Directors mean the directors of the Company as at the date of this Prospectus.

Eligible Shareholder means a person registered as the holder of Shares on the Record Date whose registered address is in Australia and New Zealand.

Entitlement means the entitlement to Shares under the Offer as set out in Section 1.1.

Entitlement and Acceptance Form means the Entitlement and acceptance form sent with this Prospectus that sets out the Entitlement of Shareholders to subscribe for Shares pursuant to the Offer.

Fay Holdings Pty Ltd means Fay Holdings Pty Ltd ACN 062 426 699.

Finance Facility has the meaning given to it in Section 1.3.

Formaine Pty Ltd means Formaine Pty Ltd ACN 009 423 509.

Issuer Sponsored means Shares issued by an issuer that are held in uncertificated form without the holder entering into a sponsorship agreement with a broker or without the holder being admitted as an institutional participant in CHESS.

Listing Rules means the Listing Rules of ASX.

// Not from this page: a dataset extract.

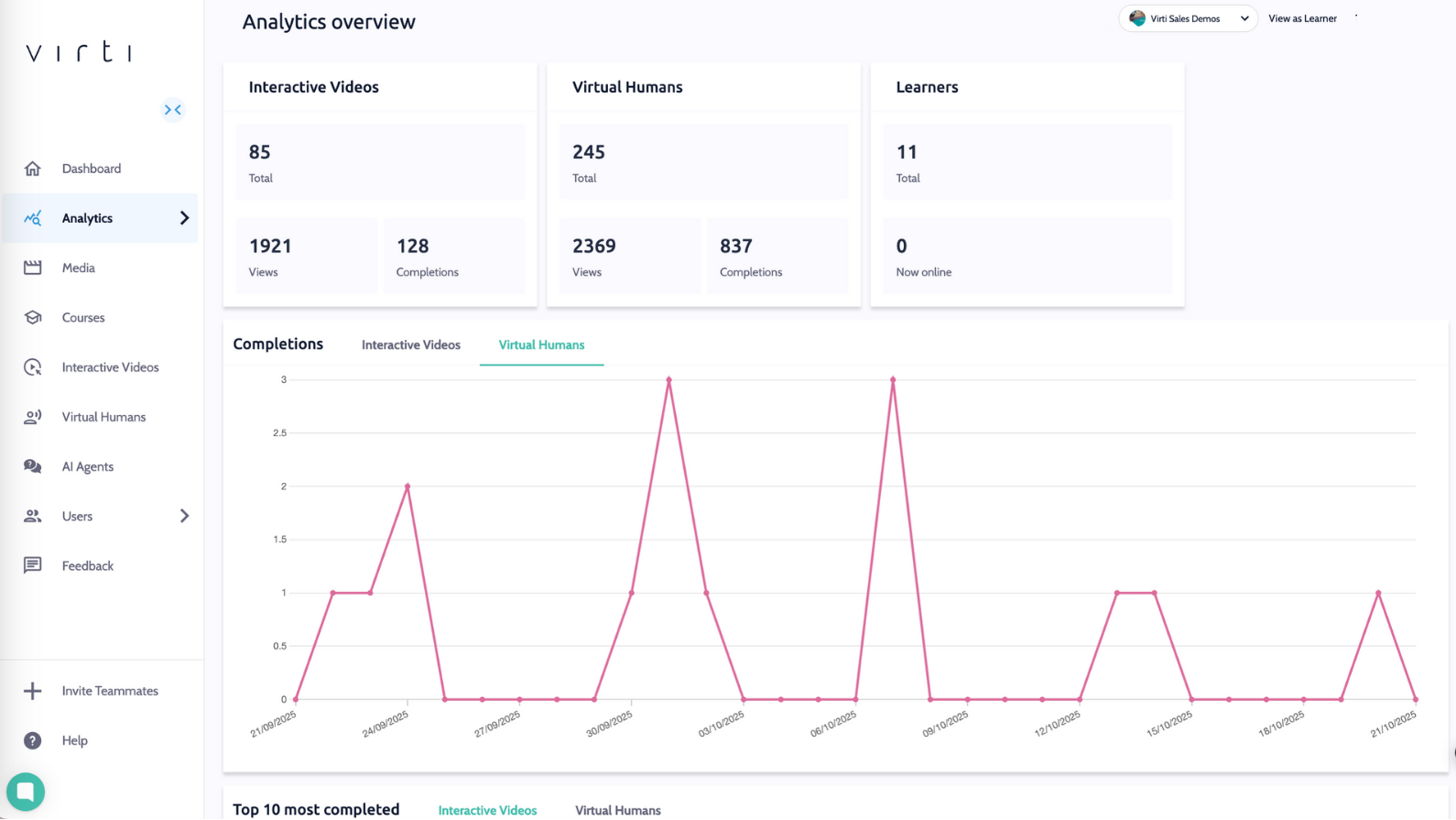The image size is (1456, 820).
Task: Select Virtual Humans completions tab
Action: pyautogui.click(x=541, y=345)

Offer means the Offer as defined in Section 1.1.

Prospectus means this prospectus dated in Section 6.

Record Date means 5:00pm (WST) on the date identified in the proposed timetable.

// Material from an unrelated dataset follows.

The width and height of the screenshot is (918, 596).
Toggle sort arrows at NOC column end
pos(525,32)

Rights Issue means the non-renounceable pro-rata issue pursuant to this Prospectus by the Company of 5 Shares for every 7 Shares held at an issue price of $0.08 per Share.

RPM Super Pty Ltd means RPM Super Pty Ltd ACN 126 077 478.

Section means a section of this Prospectus.

Share means an ordinary fully paid share in the capital of the Company.

Shareholders mean a holder of Shares.

Short Nominees Pty Ltd means Short Nominees Pty Ltd ACN 008 822 811.

Shortfall Shares means that number of the Securities that have not validly been applied for by the Closing Date.

Spartan Nominees Pty Ltd means Spartan Nominees Pty Ltd ACN 099 822 081.

Temorex Pty Ltd means Temorex Pty Ltd ACN 061 621 896.

Underwriter means Anndev.

Underwriting Agreement means the underwriting agreement between the Company and Anndev, referred to in Section 5.1.

WST means Western Standard Time, being the time in Perth, Western Australia.